Christopher Emanuel met his white girlfriend at work, and after asking for her phone number a few times, he was eventually successful. According to a story by Kevin Noble Maillard at The Atlantic, what happened next was pretty straight forward. Friendship led to a relationship and that relationship eventually resulted in a beautiful baby girl.
This may’ve been a fairytale ending except for the fact that the girl’s parents were out of town for the summer during much of the pregnancy, and when they returned home, wanted nothing to do with their daughter’s half “n*****” baby.
Emanuel, 25, says when he and his girlfriend learned that she was pregnant, they made a doctor’s appointment and began planning a family. All of those dreams ended when the woman’s mother came home and learned from neighbors about her daughter’s pregnancy.
“You’re pregnant by a n*****. You should be ashamed of yourself,” the mother told her daughter, who then called Emanuel crying. Even though Emanuel’s girlfriend promised she would give the child to him before giving it up for adoption, Emanuel later learned that she’d lied. She was planning on giving away his daughter and, thanks to the law, Emanuel’s life would be thrown into a tailspin.
Even though Emanuel’s girlfriend texted him and exchanged “I love yous” with him regularly, he would soon learn what was being planned behind his back:
The next day, on Saturday, February 22, a private investigator showed up at Emanuel’s home and served him with notice papers. “An adoption proceeding was filed in Greenville County on February 19, 2014, and you are the putative father of a Caucasian/African-American female child born at Aiken Hospital on February 11, 2014,” the papers stated. His daughter had been born the day after the ice storm. The notice did not give any specifics about the adoption—he didn’t know who had his daughter, or where they were. Just the day before, his girlfriend had texted, “The baby is still in my belly.”
While the child’s mother was steadily telling Emanuel that she was still pregnant and he would see his child, it turns out she’d already selected adoptive parents and was moving to have the child taken away from him.

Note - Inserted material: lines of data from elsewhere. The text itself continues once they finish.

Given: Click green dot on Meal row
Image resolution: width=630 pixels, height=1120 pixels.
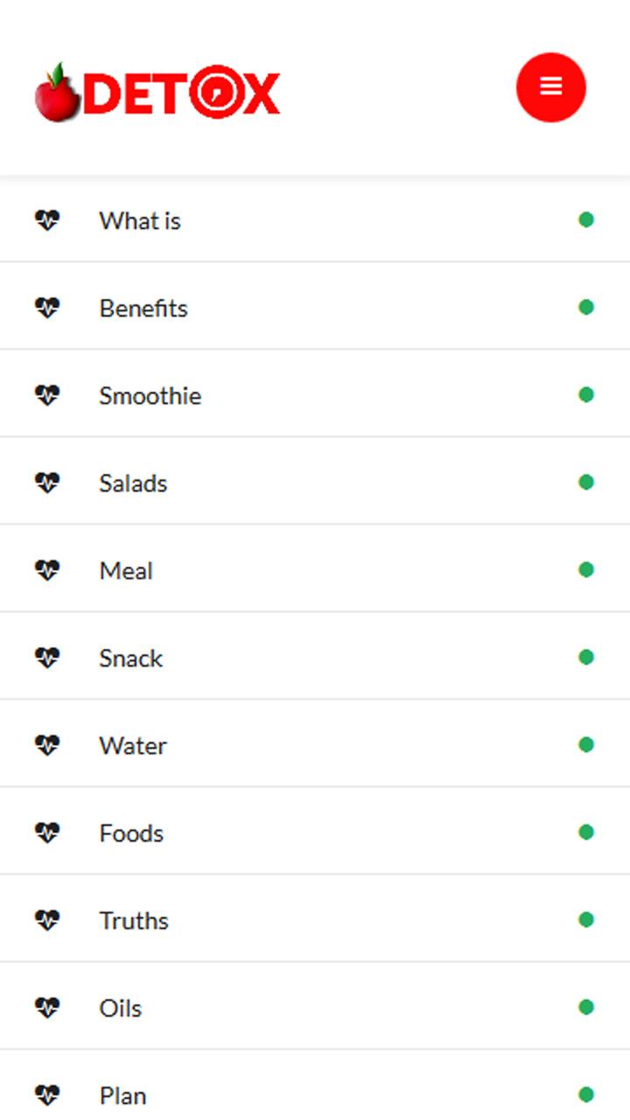Looking at the screenshot, I should click(x=586, y=570).
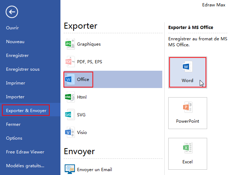Open the Ouvrir menu item
This screenshot has width=228, height=175.
[12, 28]
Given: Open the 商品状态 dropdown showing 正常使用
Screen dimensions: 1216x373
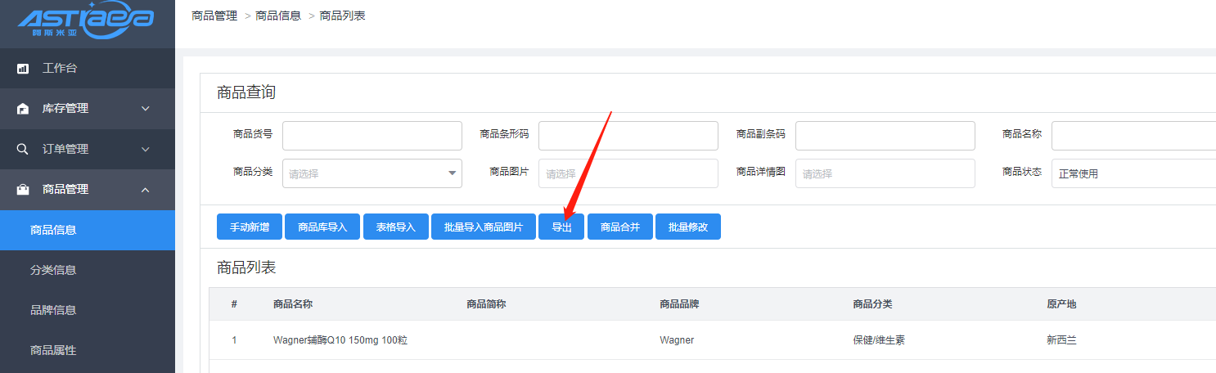Looking at the screenshot, I should pyautogui.click(x=1133, y=173).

Emanuel filed an objection to the adoption:
“I am contesting the adoption proceedings … my girlfriend said she had not dilated and would be induced … we talked on a daily basis … she advised me the baby was in her stomach … a private investigator served a summons paper … I was unaware of the proceedings.” Still, his daughter Skylar’s out of state adoption was approved. Skylar’s mother had told the adoptive couple that she was unable to parent the child and that the adoptive father wasn’t around.
After months of fighting and hiring an attorney, Emanuel was finally able to use text messages to prove that he had been deeply invested in his child’s life. Even then though, Skylar’s mother fought Emanuel, telling the court that he hadn’t supported her. Emanuel pointed out that he had contributed money to her doctor’s care and provided financial statements that verified his stability. Emanuel won his case. But it had been the law that stood in his way, and South Carolina is not the only state with laws that may prevent biological fathers from gaining custody of their own children:
“In Illinois, as in other states, the father’s non-marital status was taken as a sign that he was uninterested in his children and lacked the capacity to care for them on his own,” The Atlantic reports. Also:
“In 1983, another Supreme Court case, Lehr v. Robertson, determined that it’s not biology alone that entitles fathers to rights. In that case, a biological father tried unsuccessfully to block his daughter’s adoption by her stepfather. The Court ruled against the biological father because he had not actively established himself in her life and that his reliance on the biological connection alone was insufficient reason to disrupt the adoption. This ‘biology plus’ doctrine established an ethic of responsibility: Fathers have rights, but only if they are earned.”
A man may immediately and without question bear half the responsibility where child support is concerned, but where adoption is at issue, that’s an uphill battle.